Better algorithm or data structure?


laziness, impatience, and hubris
	PerlMonks

Better algorithm or data structure?

by BrowserUk (Patriarch)

on Aug 29, 2010 at 21:57 UTC ( [id://857943]=perlquestion: print w/replies, xml )

Need Help??

BrowserUk has asked for the wisdom of the Perl Monks concerning the following question:

Can anyone see how to improve the performance--I'd like an order of magnitude improvement if possible--of the following code?

Essentially, the state of the booleans in @bools will switch from false to true in some undefinable order. Each time one becomes true, it will affect the composite state of one or more sets in @sets. And if all the booleans referenced by any particular set are true, then I need to remove that set from @sets.

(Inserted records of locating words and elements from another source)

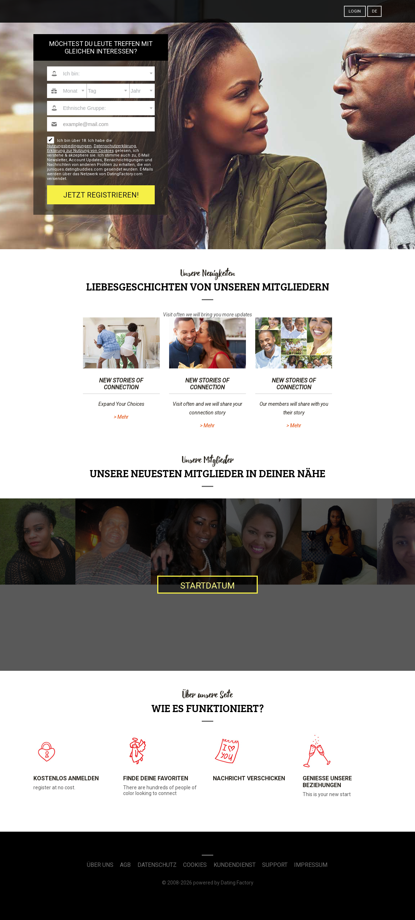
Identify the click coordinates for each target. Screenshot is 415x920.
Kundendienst (235, 864)
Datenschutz (157, 864)
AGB (125, 864)
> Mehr (121, 417)
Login (355, 11)
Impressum (310, 864)
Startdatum (207, 586)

This code does a simple brute force search of all the sets and checks all the booleans referenced. I keep looking at this thinking that there should be some combination of hashes or heaps and/or references that would allow me to remove completed sets more efficiently, but I'm not seeing it.

Update:Corrected typos.

#! perl -slw
use strict;
use Data::Dump qw[ pp ];
use List::Util qw[ shuffle ];
use Time::HiRes qw[ time ];

our $N //= 1e3;
our $S //= 1e4;
our $Z //= 5;

my @bools = (0) x $N;

my @sets = map [
    map int( rand $N ), 1 .. 1 + int( rand $Z )
],1 .. $S;

my @someOrder = shuffle 0 .. $N-1;

my $start = time;
for my $next ( @someOrder ) {
    $bools[ $next ] = 1;
    for my $set ( reverse 0 .. $#sets ) {
        if( grep( $bools[ $_ ], @{ $sets[ $set ] } ) == @{ $sets[ $set
+ ] } ) {
            splice @sets, $set, 1;
        }
    }
}
printf "Took %.6f\n", time() - $start;

__END__
C:\test>junk27
Took 11.623000
[download]

Examine what is said, not who speaks -- Silence betokens consent -- Love the truth but pardon error.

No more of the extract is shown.